From the earliest days of Christianity, a substantial part of the New Testament was available. Under the inspiration of the Lord, the Apostle Paul commands his letters to be read in other churches besides those to which they were sent. This clearly shows that the written word of God was being circulated even as the Apostles lived. The Lord’s command to believe what is written has always been something that the believers could obey and did obey. In this matter we must have the humility commanded in the Scripture not to think above what is written. “…that ye might learn in us not to think of men above that which is written, that no one of you be puffed up for one against another” (1 Corinthians 4:6).

Unfortunately, this just demonstrates the self-defeating nature of sola scriptura. The exact make-up of our current Bible is itself an extra-biblical tradition. I’m going to be generous here and accept the Christian traditions about when books were written, which puts Revelation as the last one, finished around the year 90. He seems to be working off the idea that God was trying to establish a valid version of Christianity, so divinely guided the process of collecting the Bible as well as writing it.
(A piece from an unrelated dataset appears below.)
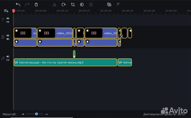Image resolution: width=191 pixels, height=118 pixels.
Task: Open the color adjustments tool
Action: [82, 5]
He wanted people to have a good Bible, so wouldn’t have let a bad one through. There are several problems with this. One is that his claims about the early church aren’t really good enough for his strong claims about the importance of the Bible. At best, several decades after Jesus’s death, people had a letter here and there. By the time it was finished, only a handful of people who had seen Jesus in his lifetime were still around. (I’ll be really generous here and leave out that it took another two-hundred years to be collected in the current form.) Even if the letters were being copied and circulated, the early church didn’t have anything like the full canon. If you think the Bible itself is the basis of the religion, rather than a record of the traditions that are the basis of the religion, saying a lot of people had part of it doesn’t solve your problem. Moreover, the protestant canon isn’t the only one. God seems to have been perfectly happy to let the Catholics, Eastern Orthodox and Oriental Orthodox have a bunch of extra books in their Bibles that don’t belong and to leave most of the world without access to any version of the Bible until the last few hundred years. Clearly, God didn’t go to a lot of effort to make sure everyone had accurate scriptures, so any claim that God must have ensured we got the right Bible is absurd.
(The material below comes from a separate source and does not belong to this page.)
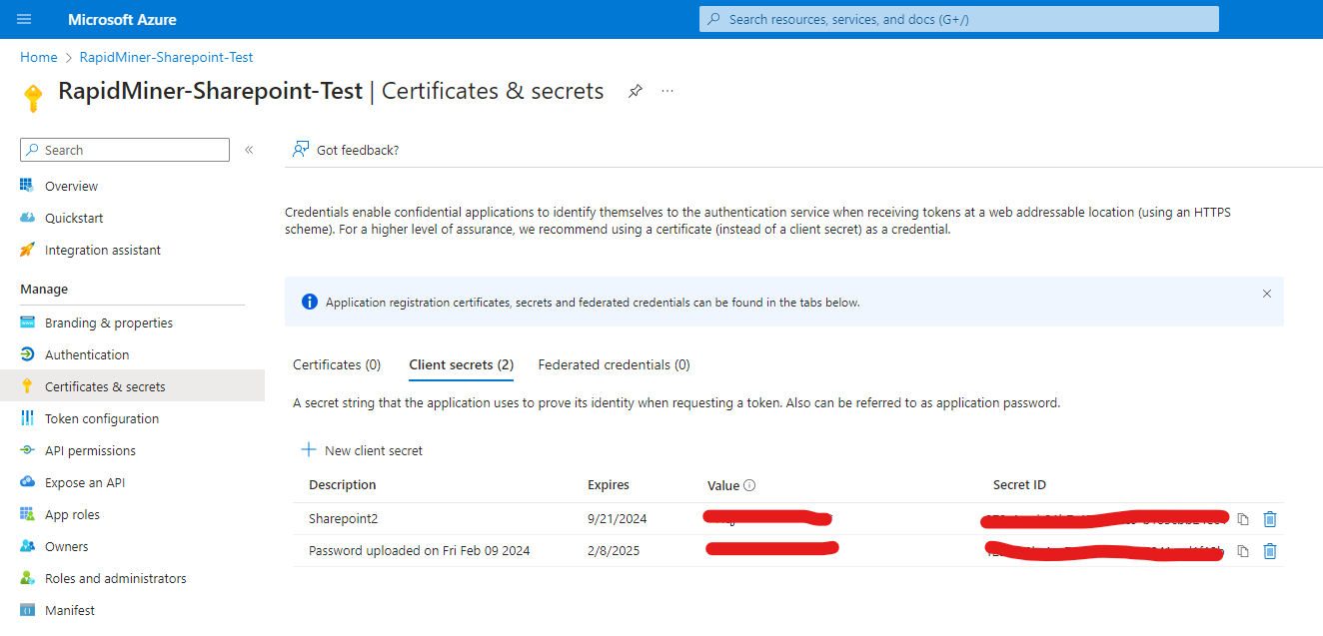Dismiss the information banner
Screen dimensions: 1323x636
click(x=1266, y=294)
I would speculate this is why he uses the King James when far better translations are available in modern English. God wouldn’t have let them screw up the English-language version of the Bible, so it’s as locked-in as the canon itself. This is ultimately a very culture-bound view. It completely ignores that modern protestants disagree with the people who set the canon on lots of issues. ‘They were, after all, Catholics. If God inspired the Bible’s editors as well as its authors, it was a very narrow inspiration. Certainly none of them believed in sola scriptura. That’s the sort of idea you can only get after the idea of the Bible as a fixed quantity exists. Even on its own terms, sola scriptura makes no sense. It makes even less once you add in what we know about how the Bible was formed. When I was growing up protestant, biblical authority was so drilled into me that I couldn’t imagine any other way Christianity could even work, but I can see why Catholics are advised to only see it as part of a tradition.
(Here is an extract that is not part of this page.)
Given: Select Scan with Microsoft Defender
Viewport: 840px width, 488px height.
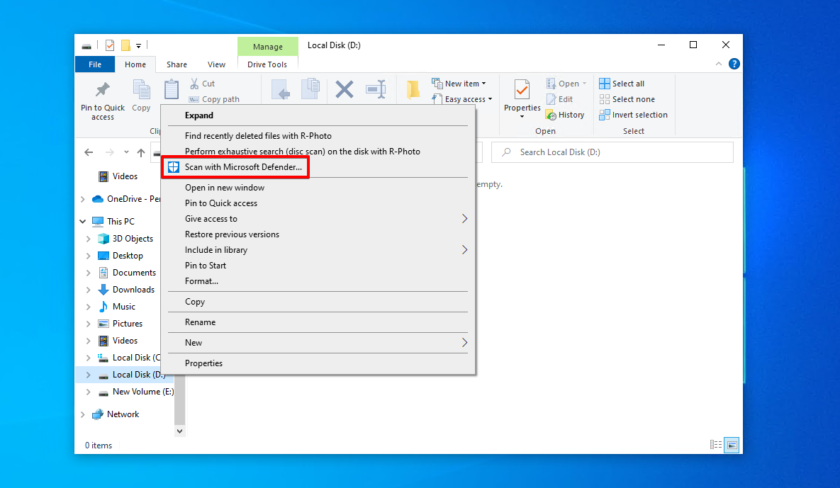Looking at the screenshot, I should (243, 167).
Of course, even if sola scriptura were logically consistent, it would still be circular. This presents the anti-apologist with something of a dilemma: Is it worthwhile to nitpick the Bible as I have done here, or is that better left to internal doctrinal disputes? Instead of spending almost two-thousand words arguing that the Bible never really even endorses itself, I could have jumped straight to a demand for real-world reasons we should listen to the Bible at all? I think this approach is useful because it can make more thoughtful Christians question the basis of their beliefs on terms they will accept rather than trying to jump straight to turning their world upside down, which is a much harder sell. A nitpicker was actually one of my main reasons for deconversion.